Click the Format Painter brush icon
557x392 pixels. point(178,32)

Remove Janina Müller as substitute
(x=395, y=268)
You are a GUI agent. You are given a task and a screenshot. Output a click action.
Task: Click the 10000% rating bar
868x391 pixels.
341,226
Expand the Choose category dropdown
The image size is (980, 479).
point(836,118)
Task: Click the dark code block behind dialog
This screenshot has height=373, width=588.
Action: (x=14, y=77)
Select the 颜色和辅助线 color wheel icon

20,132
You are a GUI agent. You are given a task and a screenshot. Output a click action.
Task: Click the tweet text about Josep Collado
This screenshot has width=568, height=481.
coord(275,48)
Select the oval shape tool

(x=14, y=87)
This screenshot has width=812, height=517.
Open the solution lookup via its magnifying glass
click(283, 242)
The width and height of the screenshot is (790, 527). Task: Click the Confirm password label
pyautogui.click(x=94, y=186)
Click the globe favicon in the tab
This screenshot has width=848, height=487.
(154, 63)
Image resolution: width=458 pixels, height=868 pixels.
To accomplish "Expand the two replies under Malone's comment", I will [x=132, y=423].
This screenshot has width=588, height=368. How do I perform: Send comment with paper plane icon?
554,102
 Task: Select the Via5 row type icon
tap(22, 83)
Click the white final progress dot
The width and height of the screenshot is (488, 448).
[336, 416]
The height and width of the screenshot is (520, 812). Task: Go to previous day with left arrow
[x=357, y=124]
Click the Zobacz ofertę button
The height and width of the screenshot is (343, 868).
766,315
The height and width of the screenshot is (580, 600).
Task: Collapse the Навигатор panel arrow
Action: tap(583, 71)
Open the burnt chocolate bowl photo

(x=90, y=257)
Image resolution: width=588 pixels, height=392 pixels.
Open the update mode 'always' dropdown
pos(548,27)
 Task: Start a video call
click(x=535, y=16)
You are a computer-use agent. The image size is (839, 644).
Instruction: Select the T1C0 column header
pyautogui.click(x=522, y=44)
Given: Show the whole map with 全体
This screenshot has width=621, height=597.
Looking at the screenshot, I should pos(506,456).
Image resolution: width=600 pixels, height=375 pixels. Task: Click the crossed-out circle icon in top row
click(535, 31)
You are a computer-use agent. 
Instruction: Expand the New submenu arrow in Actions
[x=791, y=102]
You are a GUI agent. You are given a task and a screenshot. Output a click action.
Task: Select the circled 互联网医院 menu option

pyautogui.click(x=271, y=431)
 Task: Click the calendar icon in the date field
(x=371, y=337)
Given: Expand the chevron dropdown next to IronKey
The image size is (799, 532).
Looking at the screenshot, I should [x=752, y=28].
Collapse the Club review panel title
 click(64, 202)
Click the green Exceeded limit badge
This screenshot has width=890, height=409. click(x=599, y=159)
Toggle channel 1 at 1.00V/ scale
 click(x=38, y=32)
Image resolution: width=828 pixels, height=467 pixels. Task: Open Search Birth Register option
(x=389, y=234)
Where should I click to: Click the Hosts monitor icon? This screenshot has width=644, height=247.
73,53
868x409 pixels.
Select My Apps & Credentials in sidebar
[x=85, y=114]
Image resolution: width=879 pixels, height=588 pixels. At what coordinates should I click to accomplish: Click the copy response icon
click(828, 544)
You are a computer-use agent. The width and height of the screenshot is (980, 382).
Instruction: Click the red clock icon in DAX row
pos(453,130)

● ● ● ●

Description of the task - Show a copy of each line from the records above in which the string "computer" occurs.

Written response -
You are a computer-use agent. The image size is (839, 644).
You are a computer-use agent. 
You are a computer-use agent. The width and height of the screenshot is (980, 382).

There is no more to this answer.